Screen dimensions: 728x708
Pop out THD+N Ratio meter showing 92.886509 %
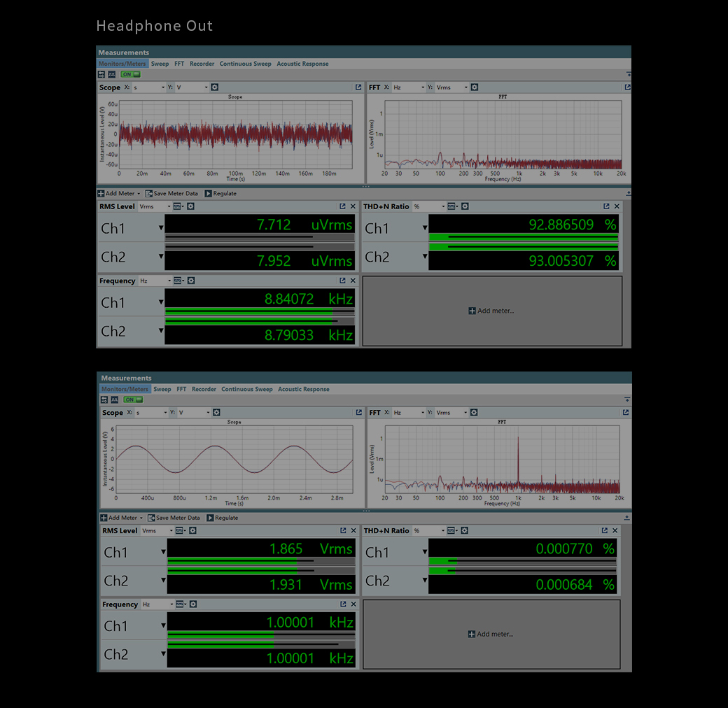tap(606, 206)
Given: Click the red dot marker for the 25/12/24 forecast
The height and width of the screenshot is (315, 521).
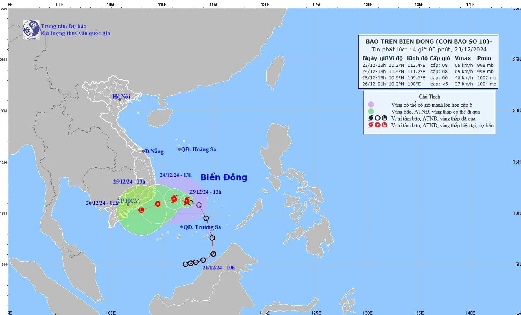Looking at the screenshot, I should click(x=158, y=204).
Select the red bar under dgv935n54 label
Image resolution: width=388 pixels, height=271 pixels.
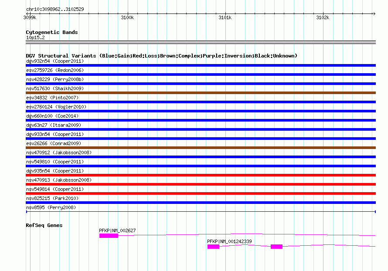click(201, 175)
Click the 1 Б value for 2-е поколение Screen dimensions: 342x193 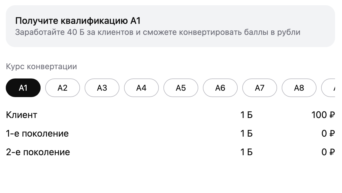pos(246,152)
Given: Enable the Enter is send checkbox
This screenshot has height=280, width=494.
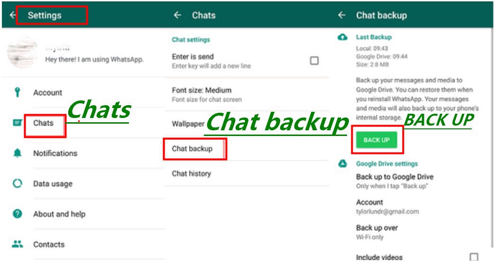Looking at the screenshot, I should tap(314, 61).
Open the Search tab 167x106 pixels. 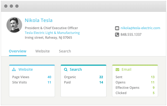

DIRECTIONS FOR THIS TASK -
Find the word "Given" in the records. Copy every line it appears in.

WRITTEN REPLY -
Given: Click the red dot marker for the 25/12/24 forecast
Given: Enable the Enter is send checkbox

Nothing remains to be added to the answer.